***** Texto *****
Hay dos aspectos relativos al rechazo de la ley emprendido por Agustín que en lo personal señalo por considerarlos particularmente perturbadores. En primer lugar, al valorar la ley por su mera apariencia, Agustín aporta una visión limitada del poder jurídico moderno y, por lo tanto, subestima el papel que esta desempeña en la autorización y configuración de las relaciones de poder contemporáneas. En segundo lugar y en la misma tónica, al no lograr apreciar la especificidad del poder jurídico moderno, hay una incapacidad concomitante para apreciar el potencial de transformación (aunque circunscrito) de la ley. En contraste, con el uso de perspectivas provenientes de las teorías de la gobernabilidad, ofrezco un nuevo acercamiento al estudio de la regulación del trabajo sexual, el cual uso para examinar de nueva cuenta los hallazgos empíricos ya mencionados y demostrar de qué manera importa la ley en contextos neoliberales para la construcción de espacios, sujetos y sistemas de gobernanza, y concluyo argumentando cómo podría importar la ley en contiendas posteriores.
Por qué es relevante la ley: una crítica a su expulsiónAl plantear lo que llama su enfoque antiestatista, Agustín reconoce con justa razón que mirar el sexo comercial a través de las gafas de la doctrina legal constriñe demasiado el tema. No obstante, su propio análisis adolece de algo muy similar, pues se fundamenta en una limitada y obsoleta visión jurídica de la ley que reinscribe el monismo que ella misma rechaza en todas las otras categorizaciones. La ley, según la tesis de Agustín, se reduce a su expresión soberana: aquella que es actuada o promulgada por la legislatura y la judicatura, y luego implementada por las agencias vigilantes del ejecutivo (Walby 2007). Por lo tanto, cuando las regulaciones legales que buscan penalizar o legalizar la prostitución no activan esta estructura jurídica, se vuelven impotentes. Según el esquema de Agustín, cuando la realidad no se relaciona directamente con los pronunciamientos de la ley, se vuelve irrelevante: Casi todos los efectos de los regímenes legales aluden a las cifras altas (y a veces muy altas) de gente que opera fuera o en contra de la ley (según sea pertinente), y un elemento principal de todos estos regímenes es la tolerancia, las áreas externas al sistema en donde los caprichos de la policía local y de los políticos municipales determinan si se puede perseguir a quienes comercian con el sexo (Agustín 2008: 75).
***** Registros de datos *****
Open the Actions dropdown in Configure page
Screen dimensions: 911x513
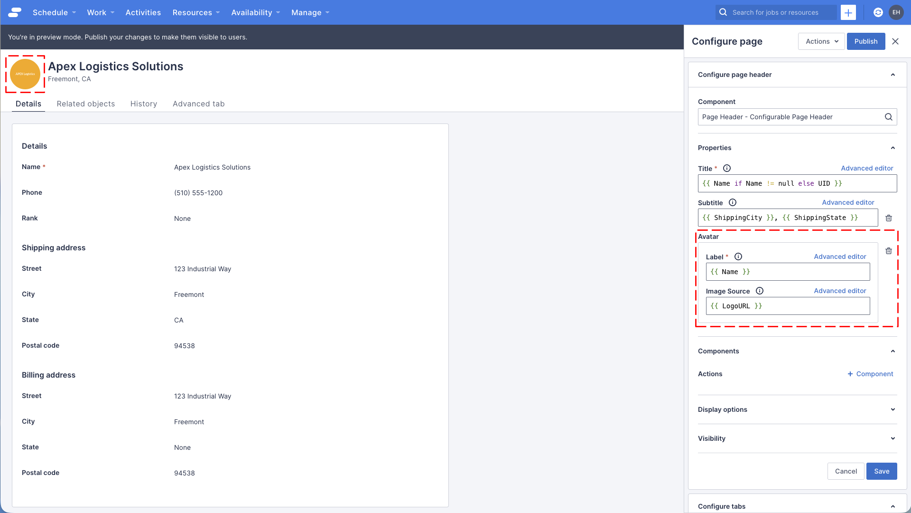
*****
***** Registros de datos *****
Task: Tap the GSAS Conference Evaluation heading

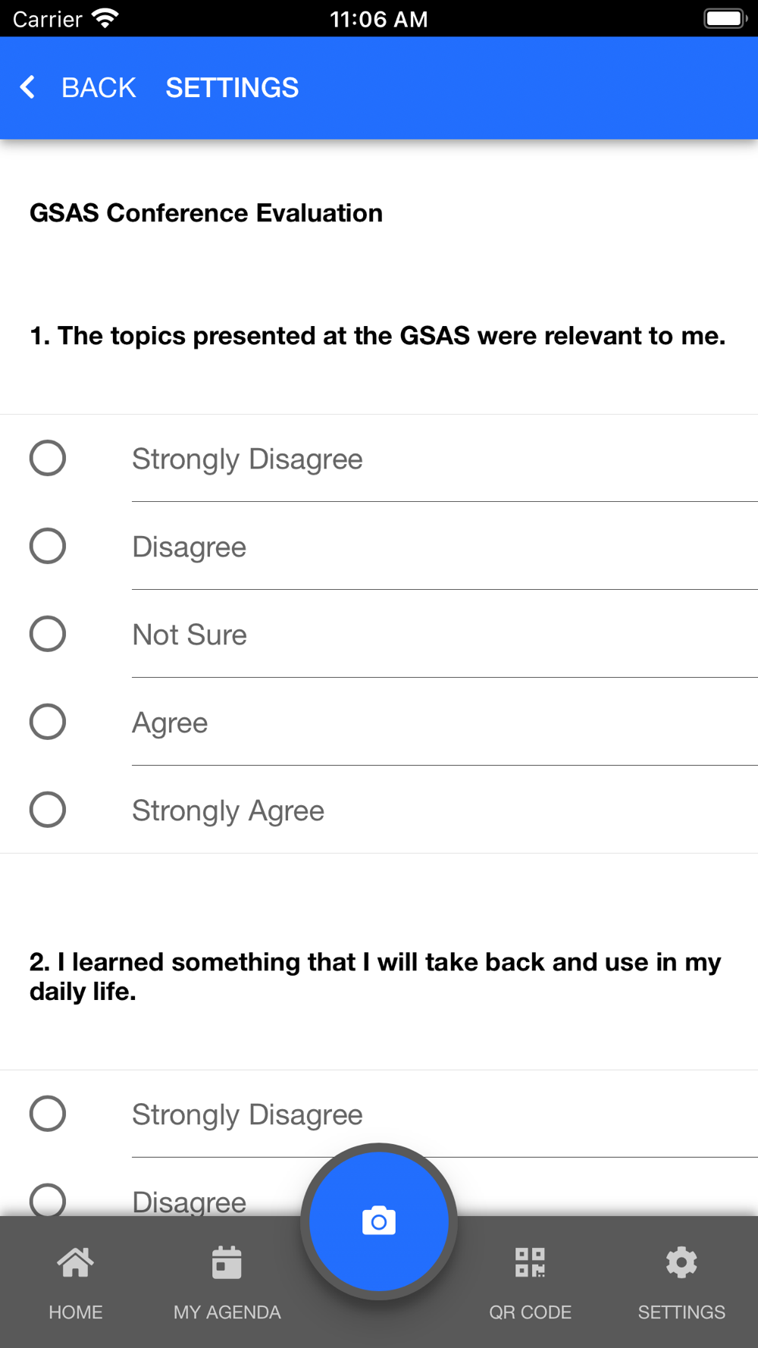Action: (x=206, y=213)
*****
• **Lo que se pide**:
**1.** Resume el texto en dos oraciones.
**2.** Según el texto, ¿qué nombre le da Agustín a su propio enfoque?

• **Soluciones**:
**1.** El texto critica que Agustín, al juzgar la ley solo por su apariencia y reducirla a su expresión soberana, tenga una visión limitada y obsoleta del poder jurídico moderno que subestima su papel en las relaciones de poder actuales y no ve su potencial de transformación. Frente a eso, propone un nuevo acercamiento desde las teorías de la gobernabilidad para mostrar cómo importa la ley en contextos neoliberales y cómo podría importar en contiendas futuras.

**2.** Enfoque antiestatista.